CIA Director Torture

Trump’s New CIA Director Gina Haspel Oversaw US Torture Program

Washington, D.C.— After announcing Tuesday that CIA Director Mike Pompeo had been selected to replace outgoing Secretary of State Rex Tillerson, President Donald Trump named Deputy CIA Director Gina Haspel as his choice to become the intelligence agency’s new Director.

Haspel is intimately connected to one of the CIA’s most controversial programs in recent memory, as she was in charge of the U.S. torture of terror suspects. The newly named CIA director was reportedly involved in the torture and interrogation of two suspected members of al-Qaeda, Abu Zubaydah and Abd al-Rahim al-Nashiri, while working as a clandestine officer in Thailand in 2002.

According to a report in The New Yorker:

From 2003 to 2005, Gina Haspel was a senior official overseeing a top-secret C.I.A. program that subjected dozens of suspected terrorists to savage interrogations, which included depriving them of sleep, squeezing them into coffins, and forcing water down their throats. In 2002, Haspel was among the C.I.A. officers present at the interrogation of Abu Zubaydah, an Al Qaeda suspect who was tortured so brutally that at one point he appeared to be dead.

Not only did Haspel oversee the controversial torture program, but in 2005 she also took part in the coverup of the evidence in relation to the torture program by destroying recordings of the torture of Zubaydah and al-Nashiri at which she was present.

[RELATED: ACLU, Human Rights Watch Call for Criminal Investigation into CIA Torture Tactics]

Until 2009, CIA operatives were able to legally torture suspected terrorists in “black sites” across the world until then-President Barack Obama ended the practice via executive order. The secret CIA program, known as R.D.I.— rendition, detention, and interrogation— involved kidnapping terror suspects from across the world and delivering them to third party countries to be tortured.

John Sifton, a senior official at Human Rights Watch, said that Haspel’s extensive connection to the secret CIA program is significant.

“You are putting a person in a leadership position who was centrally involved in an illegal program,” Sifton told The New Yorker.

The promotion of Haspel is a reflection of Trump and Pompeo’s proclivity to accept torture as legitimate. Trump has previously stated that he would like to reinstate waterboarding, with Pompeo previously on record noting that he would consider reinstating it. Trump’s own Secretary of Secretary of Defense, James Mattis, told him that torture was ineffective, and that a pack of cigarettes and a couple of beers would elicit more intelligence than torture.

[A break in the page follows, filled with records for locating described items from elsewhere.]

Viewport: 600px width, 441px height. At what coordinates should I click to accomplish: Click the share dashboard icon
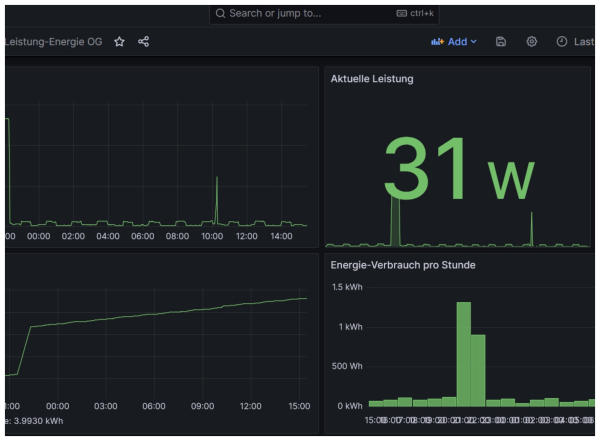tap(144, 42)
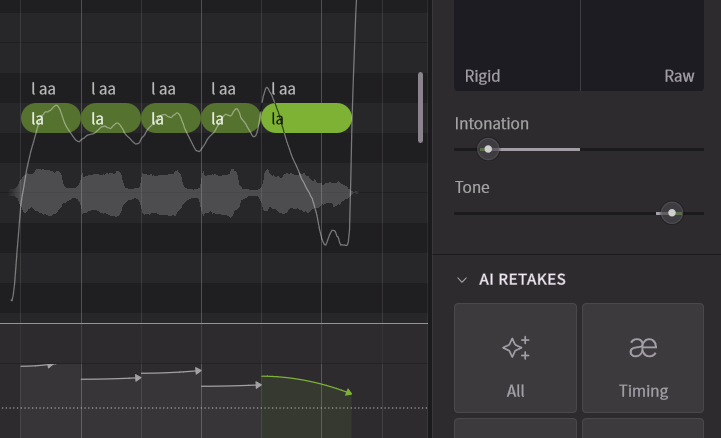This screenshot has width=721, height=438.
Task: Click the All retakes button label
Action: coord(515,391)
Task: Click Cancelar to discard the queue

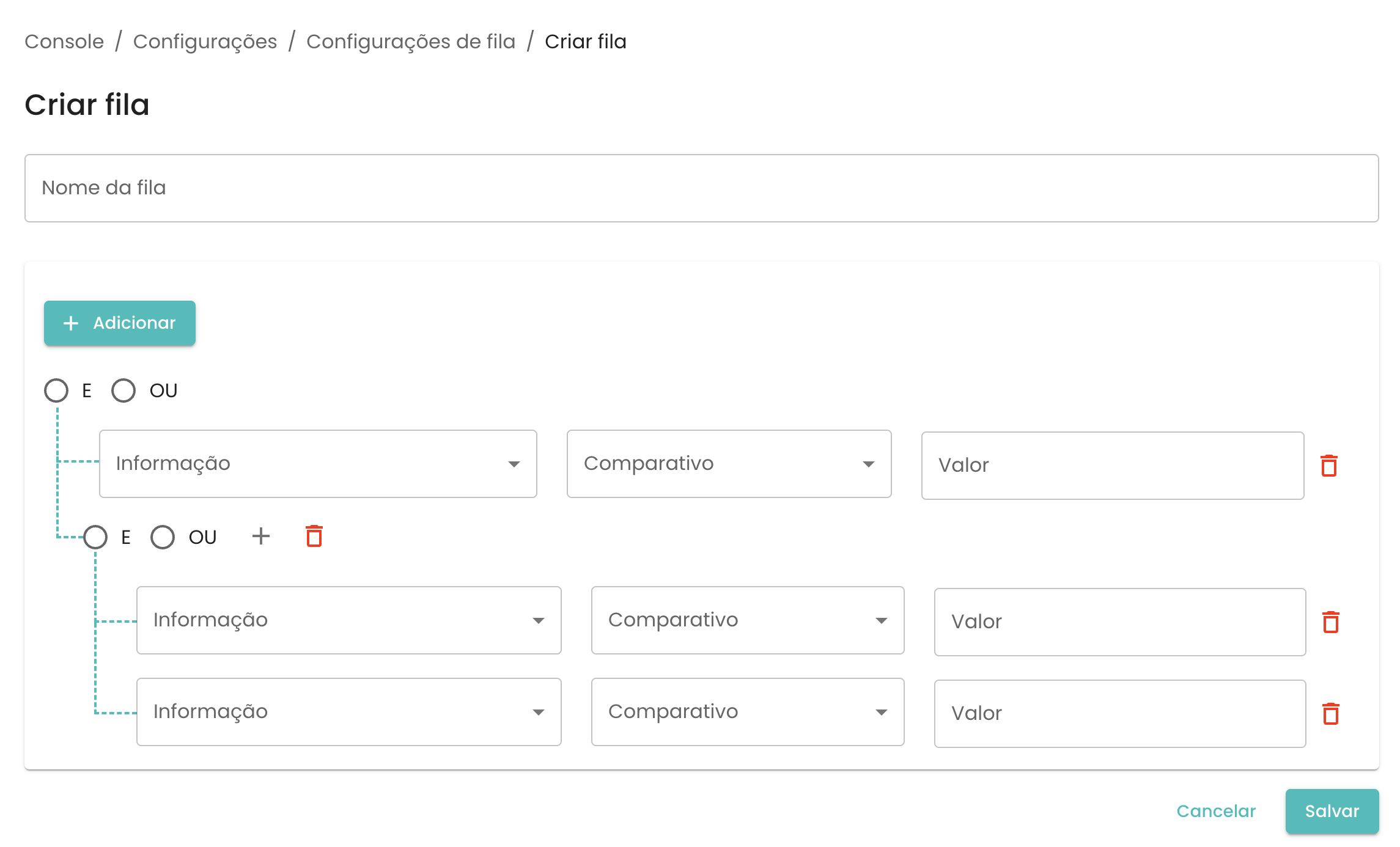Action: (x=1216, y=811)
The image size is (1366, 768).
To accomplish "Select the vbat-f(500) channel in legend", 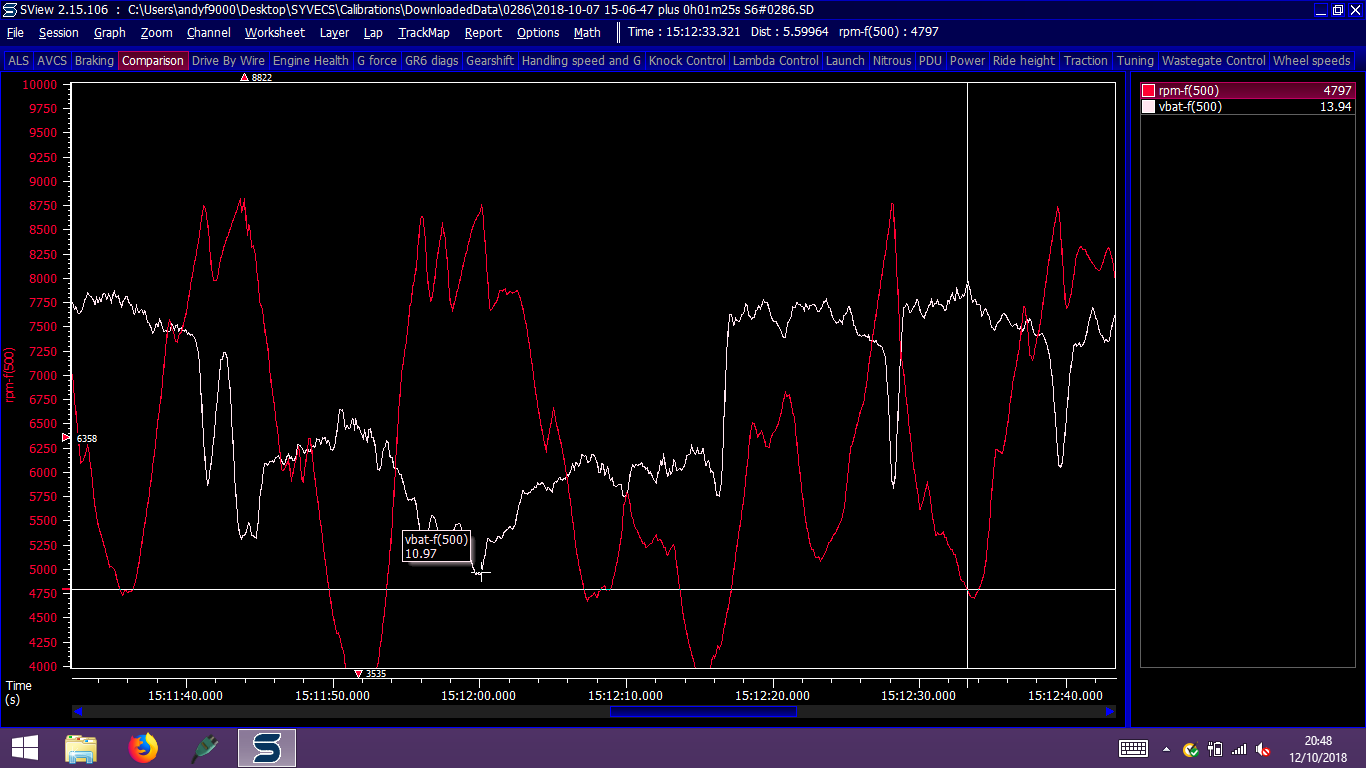I will point(1190,107).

Sen. Ron Wyden weighed in on the announcement, noting that the “government can no longer cover up disturbing facts from her past.”

“Ms. Haspel’s background makes her unsuitable to serve as CIA director,” Sen. Ron Wyden (D-Ore.) said in a statement Tuesday. “Her nomination must include total transparency about this background, which I called for more than a year ago when she was appointed deputy director. If Ms. Haspel seeks to serve at the highest levels of U.S. intelligence, the government can no longer cover up disturbing facts from her past.”